Frankreich, Italien, Polen und Rumänien

Insgesamt vier Regionen werden von den teilnehmenden WissenschafterInnen genauestens unter die Lupe genommen: die Täler von Ubaye und Tinée in Frankreich, Friaul-Julisch Venetien in Italien, Wieprzówka in Polen und der Kreis Buzău in Rumänien. Dabei untersuchen die JungforscherInnen mögliche Risiken, die durch Klimawandel, Landnutzungen und sozio-ökonomische Veränderungen gegeben sein können. Dahingehend werden exemplarische Zukunftsszenarien entworfen und darauf bezogen sogenanntes "Risk Management" betrieben, d.h. Maßnahmen zum Umgang mit den Naturgefahren vorgeschlagen: von erster direkter Katastrophenhilfe vor Ort bis hin zu längerfristigen raumplanerischen Maßnahmen.
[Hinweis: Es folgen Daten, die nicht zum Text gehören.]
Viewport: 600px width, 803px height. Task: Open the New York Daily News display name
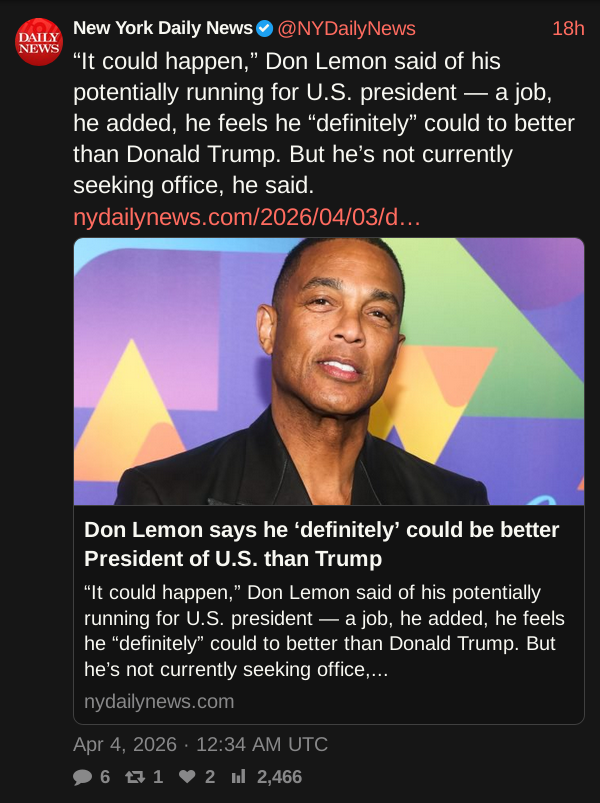[x=163, y=29]
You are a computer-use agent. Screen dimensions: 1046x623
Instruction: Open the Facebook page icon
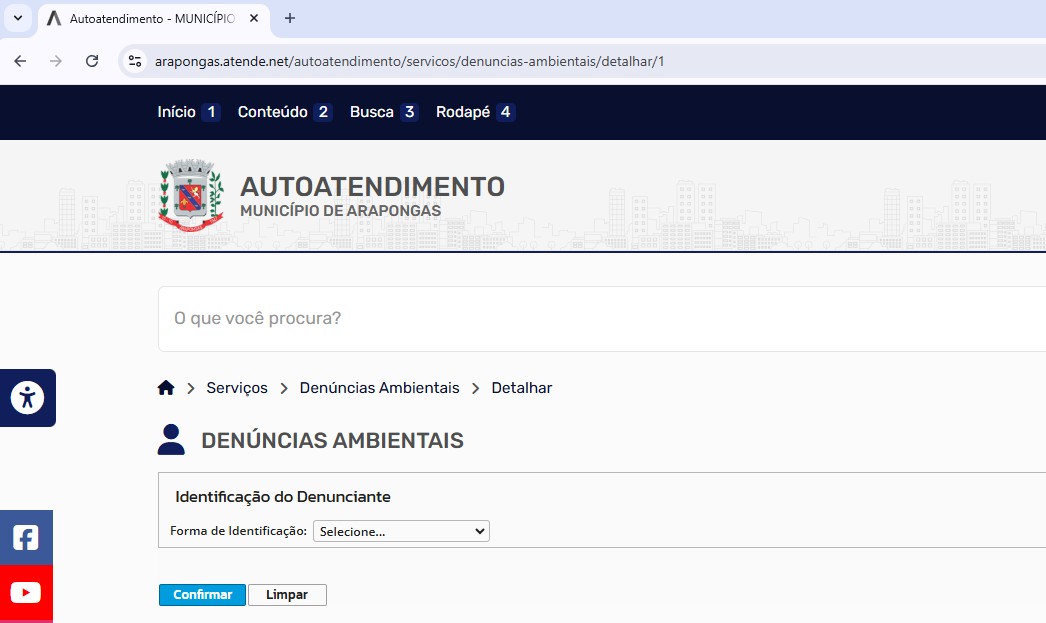[26, 538]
Buchtipp von Thomas Glade zum Thema: "Der unruhige Planet", Richard Dikau, Jürgen Weichselgartner (Primus Verlag)



Im Rahmen des Projekts widmet sich jeder Doktorand und jede Doktorandin spezifischen Forschungsfragen in einer bestimmten Region. Die gebürtige Rumänin Roxana Liliana Ciurean von der Universität Wien beispielsweise analysiert in ihrer Dissertation das Gebiet Buzău – die Region war und ist intensiv von Hangrutschungen betroffen – und möchte von dort ausgehend Methoden entwickeln, um die Kosten, die durch Naturkatastrophen entstehen, effizient zu berechnen.
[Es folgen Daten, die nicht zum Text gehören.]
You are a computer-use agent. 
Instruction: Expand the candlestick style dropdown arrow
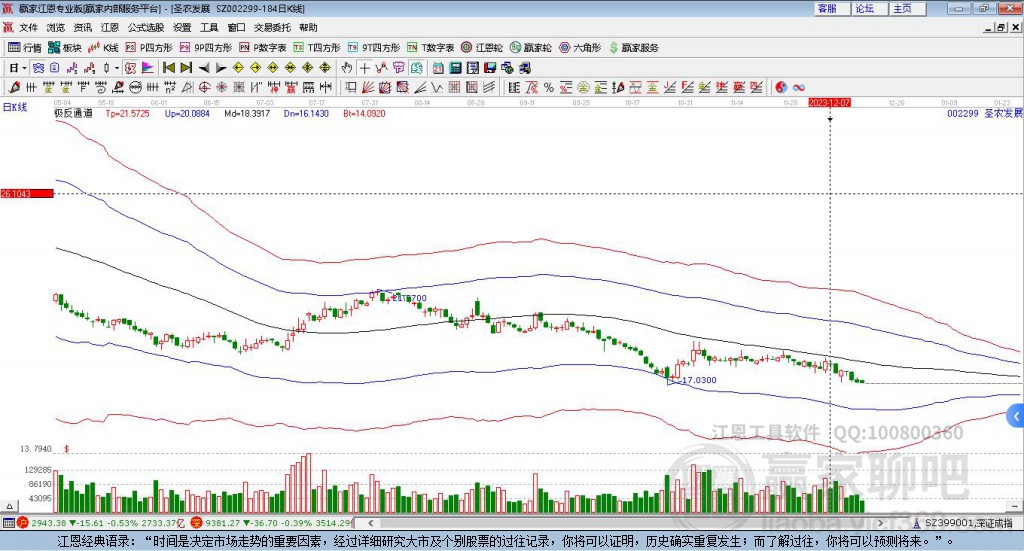click(x=117, y=68)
Infrastruktur, Gelände und Landnutzung

Ihr Vorhaben erfordert viel – auch historische – Recherchearbeit. So forscht Ciurean derzeit in rumänischen Archiven, um nach Katastrophen in der Vergangenheit im Buzău-Gebiet zu suchen: Was für Katastrophen haben sich in den letzten hundert Jahren dort ereignet? Welche Informationen über den Prozessablauf sind verfügbar? Welche Schäden haben die Naturgewalten angerichtet und wie hoch waren die Kosten dafür? "In meiner Arbeit geht es im Wesentlichen darum, Unsicherheiten in der ökonomischen Bewertung von Infrastruktur, Gelände und Landnutzung festzustellen", erklärt die Nachwuchswissenschafterin: "Die Hauptfrage lautet: Wie können diese kalkuliert und nutzerorientiert präsentiert werden."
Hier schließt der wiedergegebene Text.